### INPUT DATA
·····

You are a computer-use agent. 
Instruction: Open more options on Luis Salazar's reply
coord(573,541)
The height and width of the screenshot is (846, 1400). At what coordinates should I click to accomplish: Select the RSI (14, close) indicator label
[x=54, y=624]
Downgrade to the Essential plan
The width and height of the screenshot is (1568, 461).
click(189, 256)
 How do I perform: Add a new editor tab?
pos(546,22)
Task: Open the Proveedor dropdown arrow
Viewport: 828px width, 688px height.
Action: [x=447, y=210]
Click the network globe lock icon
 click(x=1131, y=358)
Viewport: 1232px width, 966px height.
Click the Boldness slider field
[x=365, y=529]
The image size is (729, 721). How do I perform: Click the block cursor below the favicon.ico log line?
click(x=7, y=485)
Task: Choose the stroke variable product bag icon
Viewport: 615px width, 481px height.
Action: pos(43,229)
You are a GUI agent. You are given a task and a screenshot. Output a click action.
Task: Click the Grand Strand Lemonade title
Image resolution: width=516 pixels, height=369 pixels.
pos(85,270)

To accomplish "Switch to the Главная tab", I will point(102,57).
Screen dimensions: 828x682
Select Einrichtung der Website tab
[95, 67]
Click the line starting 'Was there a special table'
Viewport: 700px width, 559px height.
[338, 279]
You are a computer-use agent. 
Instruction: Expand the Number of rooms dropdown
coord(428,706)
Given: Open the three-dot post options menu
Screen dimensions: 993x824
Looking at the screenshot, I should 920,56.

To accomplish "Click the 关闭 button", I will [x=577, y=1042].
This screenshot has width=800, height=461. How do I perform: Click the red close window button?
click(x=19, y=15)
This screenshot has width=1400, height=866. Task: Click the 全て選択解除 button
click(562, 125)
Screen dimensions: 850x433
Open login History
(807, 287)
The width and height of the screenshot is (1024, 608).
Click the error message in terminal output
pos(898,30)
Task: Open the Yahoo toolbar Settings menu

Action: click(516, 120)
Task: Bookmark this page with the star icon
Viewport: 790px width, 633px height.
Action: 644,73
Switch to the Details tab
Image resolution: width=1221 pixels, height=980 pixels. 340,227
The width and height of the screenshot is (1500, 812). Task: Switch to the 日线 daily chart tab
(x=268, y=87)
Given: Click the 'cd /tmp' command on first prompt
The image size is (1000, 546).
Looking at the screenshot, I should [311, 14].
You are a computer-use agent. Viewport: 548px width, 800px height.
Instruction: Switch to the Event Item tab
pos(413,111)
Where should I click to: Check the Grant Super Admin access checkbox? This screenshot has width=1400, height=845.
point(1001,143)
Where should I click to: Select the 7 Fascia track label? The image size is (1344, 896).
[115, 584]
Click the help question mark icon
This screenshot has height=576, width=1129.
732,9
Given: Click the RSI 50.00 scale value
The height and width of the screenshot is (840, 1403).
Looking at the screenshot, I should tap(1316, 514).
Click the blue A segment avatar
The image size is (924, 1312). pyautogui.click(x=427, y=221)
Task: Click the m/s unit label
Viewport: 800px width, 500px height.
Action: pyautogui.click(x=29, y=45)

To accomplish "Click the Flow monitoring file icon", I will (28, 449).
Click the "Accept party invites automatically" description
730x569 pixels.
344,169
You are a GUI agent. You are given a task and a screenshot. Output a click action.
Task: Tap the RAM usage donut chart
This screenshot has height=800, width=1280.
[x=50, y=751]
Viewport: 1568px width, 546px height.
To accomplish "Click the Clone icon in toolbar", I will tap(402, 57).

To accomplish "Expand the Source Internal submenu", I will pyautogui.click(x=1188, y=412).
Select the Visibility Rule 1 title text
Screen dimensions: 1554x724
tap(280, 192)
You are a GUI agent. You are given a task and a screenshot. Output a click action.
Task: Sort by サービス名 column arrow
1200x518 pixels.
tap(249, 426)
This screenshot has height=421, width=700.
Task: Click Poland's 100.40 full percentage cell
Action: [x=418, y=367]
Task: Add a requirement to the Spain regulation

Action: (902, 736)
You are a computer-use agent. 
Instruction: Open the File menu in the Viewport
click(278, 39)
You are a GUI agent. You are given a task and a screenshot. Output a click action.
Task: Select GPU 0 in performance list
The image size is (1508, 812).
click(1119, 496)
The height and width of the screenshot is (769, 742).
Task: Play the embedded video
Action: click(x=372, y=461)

·····

### WHAT YOU HAVE TO DO
Rewrite every row above, changing "Screen dimensions" to "Display size" and leaving everything else as it is.

### FINISHED ANSWER
You are a computer-use agent. 
Instruction: Open more options on Luis Salazar's reply
coord(573,541)
The height and width of the screenshot is (846, 1400). At what coordinates should I click to accomplish: Select the RSI (14, close) indicator label
[x=54, y=624]
Downgrade to the Essential plan
The width and height of the screenshot is (1568, 461).
click(189, 256)
 How do I perform: Add a new editor tab?
pos(546,22)
Task: Open the Proveedor dropdown arrow
Viewport: 828px width, 688px height.
Action: [x=447, y=210]
Click the network globe lock icon
 click(x=1131, y=358)
Viewport: 1232px width, 966px height.
Click the Boldness slider field
[x=365, y=529]
The image size is (729, 721). How do I perform: Click the block cursor below the favicon.ico log line?
click(x=7, y=485)
Task: Choose the stroke variable product bag icon
Viewport: 615px width, 481px height.
Action: pos(43,229)
You are a GUI agent. You are given a task and a screenshot. Output a click action.
Task: Click the Grand Strand Lemonade title
Image resolution: width=516 pixels, height=369 pixels.
pos(85,270)

To accomplish "Switch to the Главная tab", I will point(102,57).
Display size: 828x682
Select Einrichtung der Website tab
[95, 67]
Click the line starting 'Was there a special table'
Viewport: 700px width, 559px height.
[338, 279]
You are a computer-use agent. 
Instruction: Expand the Number of rooms dropdown
coord(428,706)
Given: Open the three-dot post options menu
Display size: 993x824
Looking at the screenshot, I should 920,56.

To accomplish "Click the 关闭 button", I will [x=577, y=1042].
This screenshot has width=800, height=461. How do I perform: Click the red close window button?
click(x=19, y=15)
This screenshot has width=1400, height=866. Task: Click the 全て選択解除 button
click(562, 125)
Display size: 850x433
Open login History
(807, 287)
The width and height of the screenshot is (1024, 608).
Click the error message in terminal output
pos(898,30)
Task: Open the Yahoo toolbar Settings menu

Action: click(516, 120)
Task: Bookmark this page with the star icon
Viewport: 790px width, 633px height.
Action: 644,73
Switch to the Details tab
Image resolution: width=1221 pixels, height=980 pixels. 340,227
The width and height of the screenshot is (1500, 812). Task: Switch to the 日线 daily chart tab
(x=268, y=87)
Given: Click the 'cd /tmp' command on first prompt
The image size is (1000, 546).
Looking at the screenshot, I should [311, 14].
You are a computer-use agent. Viewport: 548px width, 800px height.
Instruction: Switch to the Event Item tab
pos(413,111)
Where should I click to: Check the Grant Super Admin access checkbox? This screenshot has width=1400, height=845.
point(1001,143)
Where should I click to: Select the 7 Fascia track label? The image size is (1344, 896).
[115, 584]
Click the help question mark icon
This screenshot has height=576, width=1129.
732,9
Given: Click the RSI 50.00 scale value
The height and width of the screenshot is (840, 1403).
Looking at the screenshot, I should tap(1316, 514).
Click the blue A segment avatar
The image size is (924, 1312). pyautogui.click(x=427, y=221)
Task: Click the m/s unit label
Viewport: 800px width, 500px height.
Action: pyautogui.click(x=29, y=45)

To accomplish "Click the Flow monitoring file icon", I will (28, 449).
Click the "Accept party invites automatically" description
730x569 pixels.
344,169
You are a GUI agent. You are given a task and a screenshot. Output a click action.
Task: Tap the RAM usage donut chart
This screenshot has height=800, width=1280.
[x=50, y=751]
Viewport: 1568px width, 546px height.
To accomplish "Click the Clone icon in toolbar", I will tap(402, 57).

To accomplish "Expand the Source Internal submenu", I will pyautogui.click(x=1188, y=412).
Select the Visibility Rule 1 title text
Display size: 1554x724
tap(280, 192)
You are a GUI agent. You are given a task and a screenshot. Output a click action.
Task: Sort by サービス名 column arrow
1200x518 pixels.
tap(249, 426)
This screenshot has height=421, width=700.
Task: Click Poland's 100.40 full percentage cell
Action: [x=418, y=367]
Task: Add a requirement to the Spain regulation

Action: (902, 736)
You are a computer-use agent. 
Instruction: Open the File menu in the Viewport
click(278, 39)
You are a GUI agent. You are given a task and a screenshot. Output a click action.
Task: Select GPU 0 in performance list
The image size is (1508, 812).
click(1119, 496)
The height and width of the screenshot is (769, 742).
Task: Play the embedded video
Action: click(x=372, y=461)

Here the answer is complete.